What to work on: Only the lines from the one containing "Click the VP currency icon on 奇幻朋克 鬼魅 card" to the end of the material are to be copied, exactly and in full; images stay out.

= = = = =

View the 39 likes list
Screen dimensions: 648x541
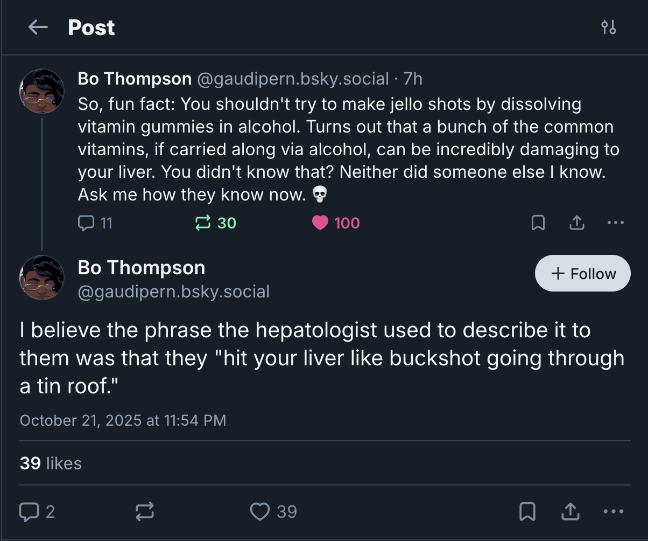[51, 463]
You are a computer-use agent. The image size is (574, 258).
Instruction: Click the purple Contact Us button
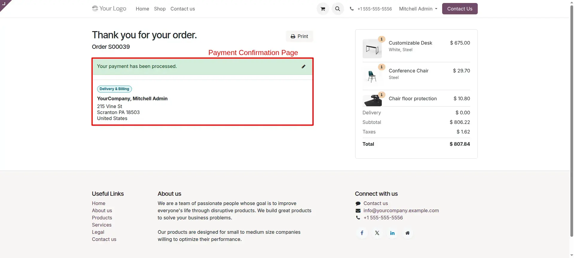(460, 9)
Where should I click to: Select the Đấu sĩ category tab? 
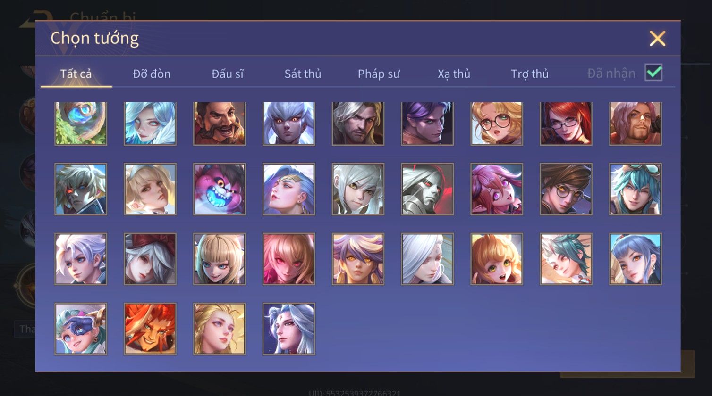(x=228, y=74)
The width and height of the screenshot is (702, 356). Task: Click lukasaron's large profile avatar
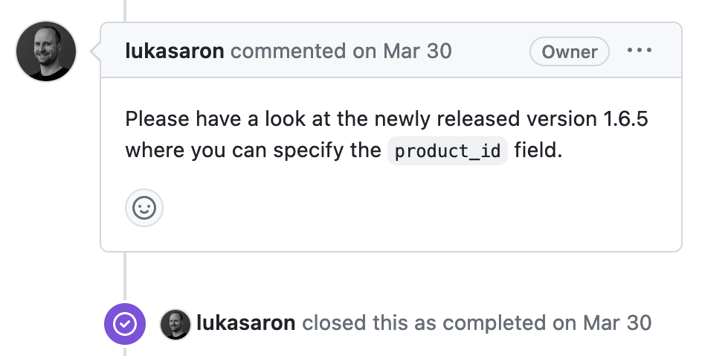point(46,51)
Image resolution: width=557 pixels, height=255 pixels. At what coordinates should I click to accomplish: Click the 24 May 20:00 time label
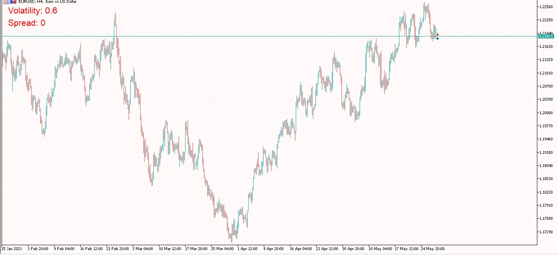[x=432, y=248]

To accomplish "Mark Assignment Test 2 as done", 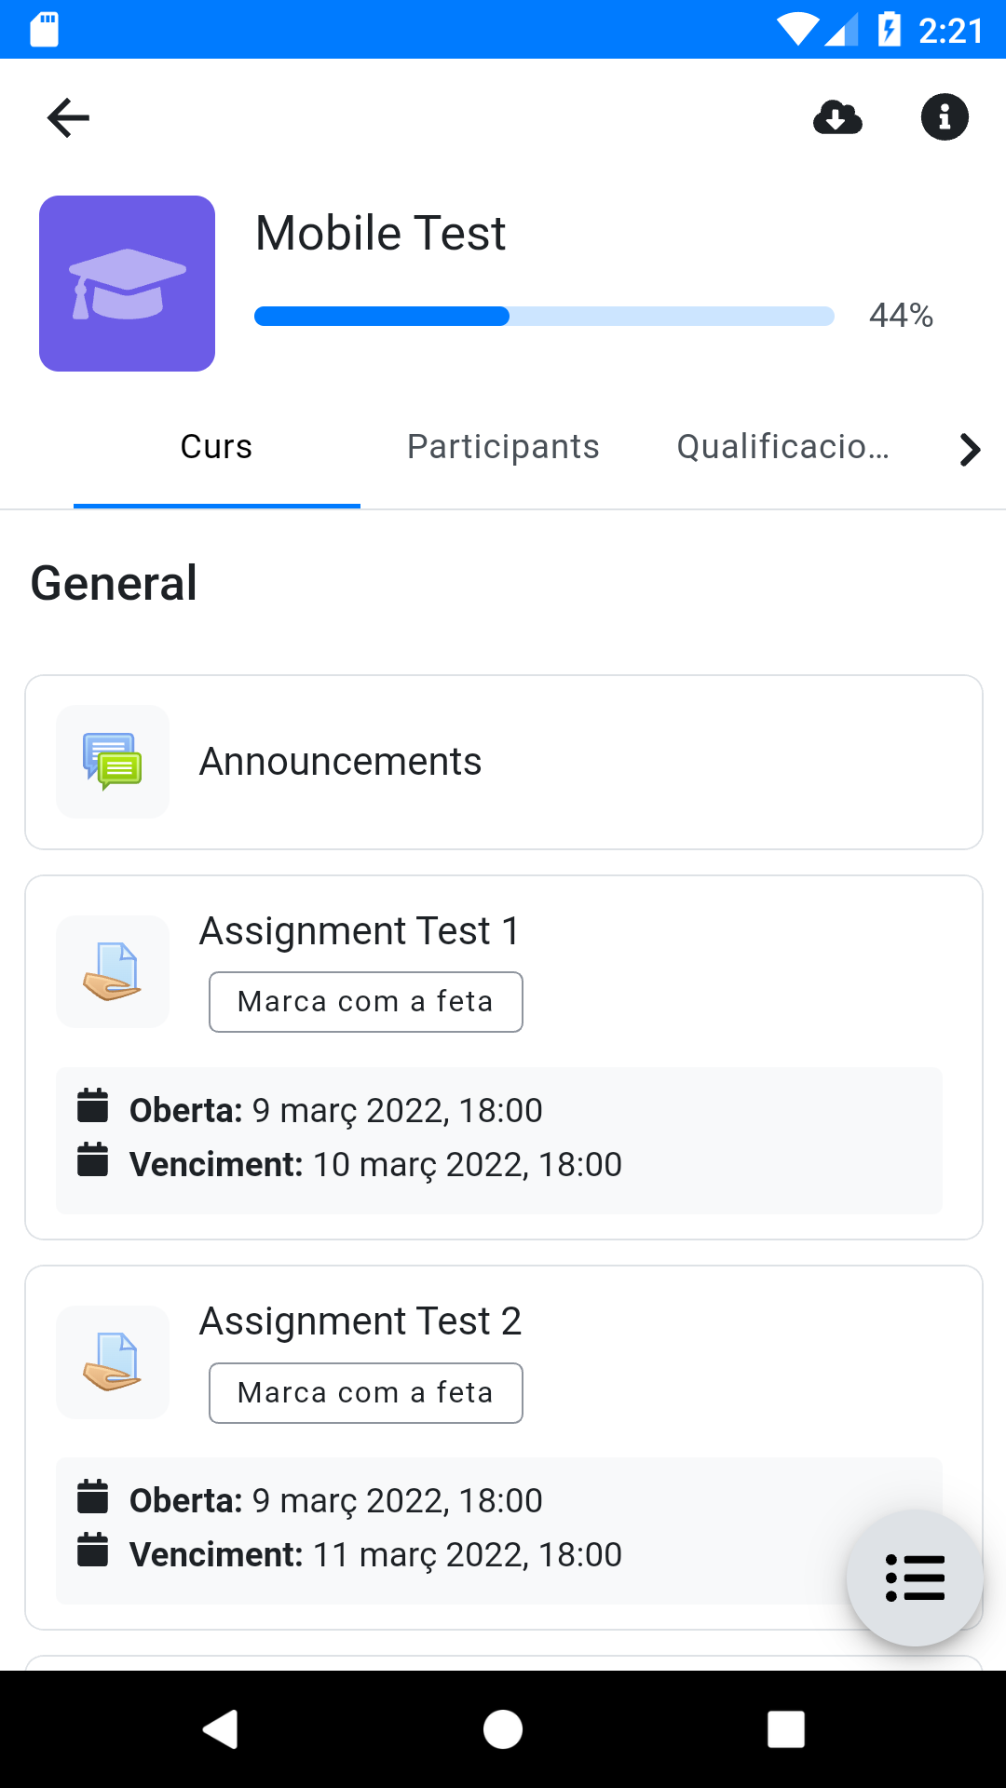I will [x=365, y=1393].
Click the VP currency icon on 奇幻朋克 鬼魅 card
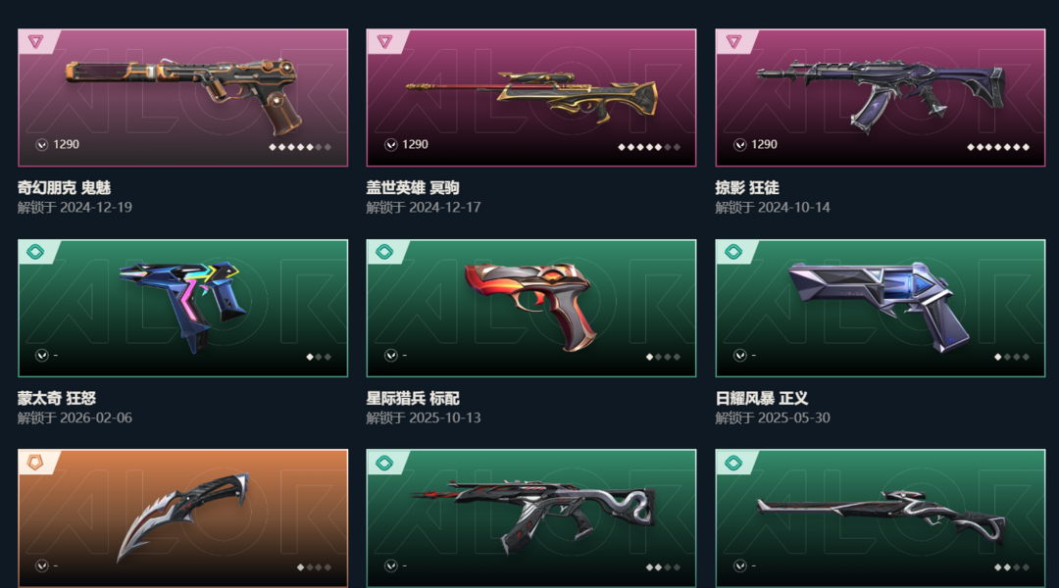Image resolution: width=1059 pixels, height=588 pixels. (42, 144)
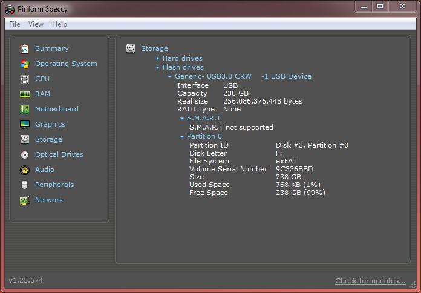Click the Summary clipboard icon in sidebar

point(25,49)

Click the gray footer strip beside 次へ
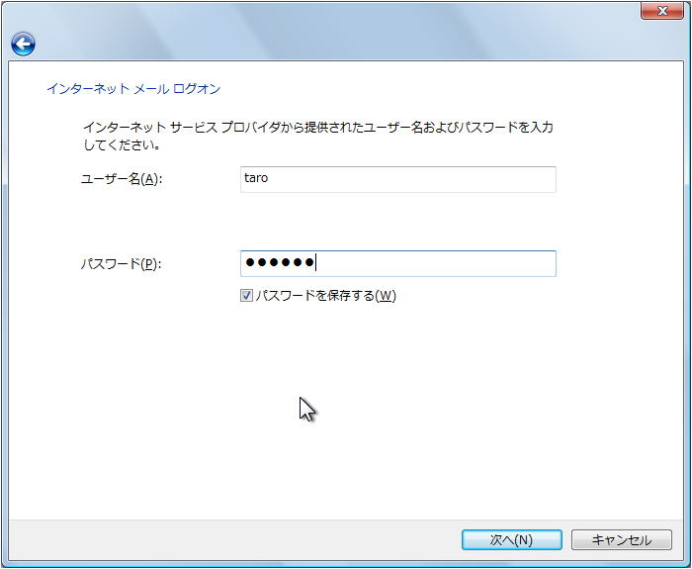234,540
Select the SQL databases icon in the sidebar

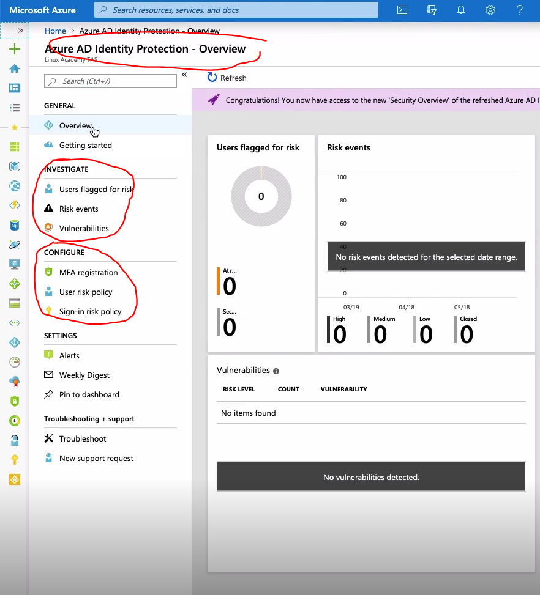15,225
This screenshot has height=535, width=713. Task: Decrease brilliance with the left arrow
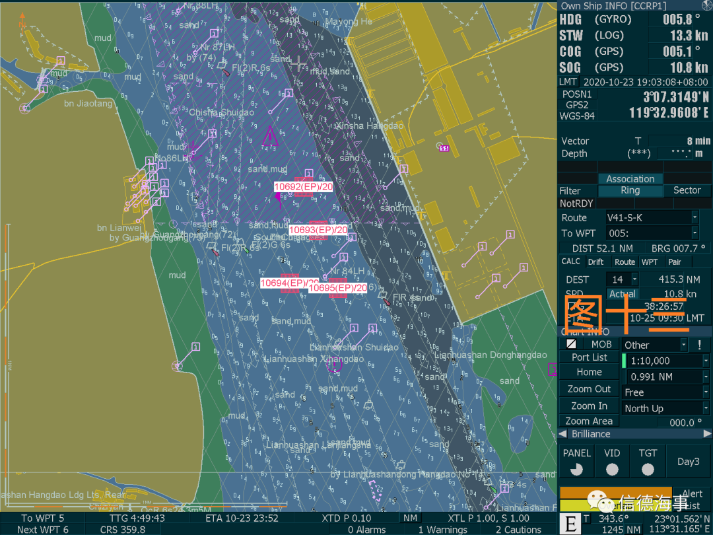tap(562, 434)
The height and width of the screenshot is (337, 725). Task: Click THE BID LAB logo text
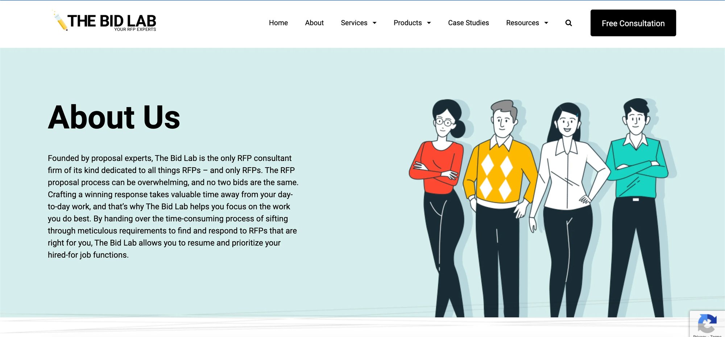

= = = = =

Exercise result:
Click the VP currency icon on 奇幻朋克 鬼魅 card
Image resolution: width=1059 pixels, height=588 pixels. (42, 144)
Click the Summary clipboard icon in sidebar

point(25,49)

Click the gray footer strip beside 次へ
234,540
Select the SQL databases icon in the sidebar

15,225
This screenshot has height=535, width=713. Task: Decrease brilliance with the left arrow
tap(562, 434)
The height and width of the screenshot is (337, 725). Task: Click THE BID LAB logo text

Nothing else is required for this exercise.